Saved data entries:
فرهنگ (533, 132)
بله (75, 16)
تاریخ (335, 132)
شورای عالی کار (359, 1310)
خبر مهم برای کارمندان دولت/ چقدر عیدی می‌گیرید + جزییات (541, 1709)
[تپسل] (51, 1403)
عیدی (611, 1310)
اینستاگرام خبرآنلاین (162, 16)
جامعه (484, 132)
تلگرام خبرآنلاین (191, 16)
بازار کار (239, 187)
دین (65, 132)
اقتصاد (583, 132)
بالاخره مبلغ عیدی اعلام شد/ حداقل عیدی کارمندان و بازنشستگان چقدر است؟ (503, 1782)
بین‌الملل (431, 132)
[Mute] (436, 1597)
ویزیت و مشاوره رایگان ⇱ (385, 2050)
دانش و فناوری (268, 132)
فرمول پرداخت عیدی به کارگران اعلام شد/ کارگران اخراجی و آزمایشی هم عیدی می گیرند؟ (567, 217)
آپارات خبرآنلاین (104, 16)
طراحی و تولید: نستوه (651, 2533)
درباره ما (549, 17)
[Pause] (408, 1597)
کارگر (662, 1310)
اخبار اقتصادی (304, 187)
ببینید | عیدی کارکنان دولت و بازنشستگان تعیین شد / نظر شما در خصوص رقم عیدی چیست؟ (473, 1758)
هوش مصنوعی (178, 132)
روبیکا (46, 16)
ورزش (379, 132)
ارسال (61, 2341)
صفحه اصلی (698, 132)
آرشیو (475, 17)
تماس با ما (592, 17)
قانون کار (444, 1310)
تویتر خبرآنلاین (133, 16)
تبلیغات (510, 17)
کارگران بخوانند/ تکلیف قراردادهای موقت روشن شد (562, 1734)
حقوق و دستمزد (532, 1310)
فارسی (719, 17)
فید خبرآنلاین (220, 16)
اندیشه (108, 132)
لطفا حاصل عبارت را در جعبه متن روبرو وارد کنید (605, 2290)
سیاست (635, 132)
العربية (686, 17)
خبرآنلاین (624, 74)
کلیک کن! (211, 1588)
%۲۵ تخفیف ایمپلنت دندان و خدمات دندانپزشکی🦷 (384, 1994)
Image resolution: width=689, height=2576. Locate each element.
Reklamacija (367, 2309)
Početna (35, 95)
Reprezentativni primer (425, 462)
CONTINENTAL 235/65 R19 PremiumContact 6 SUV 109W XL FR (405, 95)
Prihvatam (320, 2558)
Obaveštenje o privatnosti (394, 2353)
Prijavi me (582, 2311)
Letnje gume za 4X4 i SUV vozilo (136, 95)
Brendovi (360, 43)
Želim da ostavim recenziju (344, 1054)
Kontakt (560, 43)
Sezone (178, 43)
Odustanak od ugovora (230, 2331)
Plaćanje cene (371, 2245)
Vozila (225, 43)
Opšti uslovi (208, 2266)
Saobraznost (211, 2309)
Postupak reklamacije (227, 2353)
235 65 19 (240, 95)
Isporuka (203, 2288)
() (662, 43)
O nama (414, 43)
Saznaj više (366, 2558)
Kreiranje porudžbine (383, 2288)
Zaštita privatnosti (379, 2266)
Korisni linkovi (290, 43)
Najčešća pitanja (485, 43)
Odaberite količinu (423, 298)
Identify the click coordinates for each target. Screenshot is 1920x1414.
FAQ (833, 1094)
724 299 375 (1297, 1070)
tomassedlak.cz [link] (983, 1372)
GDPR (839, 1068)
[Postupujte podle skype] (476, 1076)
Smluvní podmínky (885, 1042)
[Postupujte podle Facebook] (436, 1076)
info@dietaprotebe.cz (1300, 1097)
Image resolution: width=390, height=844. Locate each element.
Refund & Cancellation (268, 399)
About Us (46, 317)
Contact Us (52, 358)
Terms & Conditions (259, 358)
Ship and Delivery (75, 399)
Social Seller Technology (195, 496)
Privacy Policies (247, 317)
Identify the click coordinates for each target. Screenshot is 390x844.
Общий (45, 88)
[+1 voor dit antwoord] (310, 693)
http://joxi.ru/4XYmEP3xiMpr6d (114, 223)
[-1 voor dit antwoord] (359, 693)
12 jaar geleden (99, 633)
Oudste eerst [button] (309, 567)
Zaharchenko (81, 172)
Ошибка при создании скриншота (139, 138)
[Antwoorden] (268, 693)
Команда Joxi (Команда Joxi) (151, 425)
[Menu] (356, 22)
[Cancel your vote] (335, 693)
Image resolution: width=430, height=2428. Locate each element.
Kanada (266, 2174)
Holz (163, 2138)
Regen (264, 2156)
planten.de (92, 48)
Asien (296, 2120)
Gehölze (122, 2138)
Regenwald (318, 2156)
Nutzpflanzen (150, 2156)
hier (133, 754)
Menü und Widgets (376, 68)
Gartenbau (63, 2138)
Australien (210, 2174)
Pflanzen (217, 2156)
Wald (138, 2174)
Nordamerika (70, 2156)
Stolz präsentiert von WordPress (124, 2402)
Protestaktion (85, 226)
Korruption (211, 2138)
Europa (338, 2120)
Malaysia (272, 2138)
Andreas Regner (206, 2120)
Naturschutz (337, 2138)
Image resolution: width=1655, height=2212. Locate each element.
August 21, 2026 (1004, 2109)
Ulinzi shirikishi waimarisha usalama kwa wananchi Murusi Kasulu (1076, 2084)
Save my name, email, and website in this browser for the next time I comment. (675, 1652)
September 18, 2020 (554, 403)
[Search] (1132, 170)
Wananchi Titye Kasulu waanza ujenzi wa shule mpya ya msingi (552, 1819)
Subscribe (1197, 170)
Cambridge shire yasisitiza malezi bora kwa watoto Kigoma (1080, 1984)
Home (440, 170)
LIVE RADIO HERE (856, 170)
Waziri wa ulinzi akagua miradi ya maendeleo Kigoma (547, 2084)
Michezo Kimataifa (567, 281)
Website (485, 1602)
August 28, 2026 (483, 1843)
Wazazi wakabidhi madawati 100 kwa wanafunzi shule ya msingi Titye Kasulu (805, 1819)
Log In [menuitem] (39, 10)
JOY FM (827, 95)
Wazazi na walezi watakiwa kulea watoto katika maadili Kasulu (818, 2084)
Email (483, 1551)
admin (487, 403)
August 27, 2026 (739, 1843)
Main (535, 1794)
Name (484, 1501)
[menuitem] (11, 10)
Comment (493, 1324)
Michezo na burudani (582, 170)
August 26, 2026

WHAT TO WORK ON:
The lines from the beginning of the records through the line containing "اخبار اقتصادی (304, 187)" should be reproduced exactly. Include nothing else.

WRITTEN ANSWER:
فرهنگ (533, 132)
بله (75, 16)
تاریخ (335, 132)
شورای عالی کار (359, 1310)
خبر مهم برای کارمندان دولت/ چقدر عیدی می‌گیرید + جزییات (541, 1709)
[تپسل] (51, 1403)
عیدی (611, 1310)
اینستاگرام خبرآنلاین (162, 16)
جامعه (484, 132)
تلگرام خبرآنلاین (191, 16)
بازار کار (239, 187)
دین (65, 132)
اقتصاد (583, 132)
بالاخره مبلغ عیدی اعلام شد/ حداقل عیدی کارمندان و بازنشستگان چقدر است؟ (503, 1782)
بین‌الملل (431, 132)
[Mute] (436, 1597)
ویزیت و مشاوره رایگان ⇱ (385, 2050)
دانش و فناوری (268, 132)
فرمول پرداخت عیدی به کارگران اعلام شد/ کارگران اخراجی و آزمایشی هم عیدی می گیرند؟ (567, 217)
آپارات خبرآنلاین (104, 16)
طراحی و تولید: نستوه (651, 2533)
درباره ما (549, 17)
[Pause] (408, 1597)
کارگر (662, 1310)
اخبار اقتصادی (304, 187)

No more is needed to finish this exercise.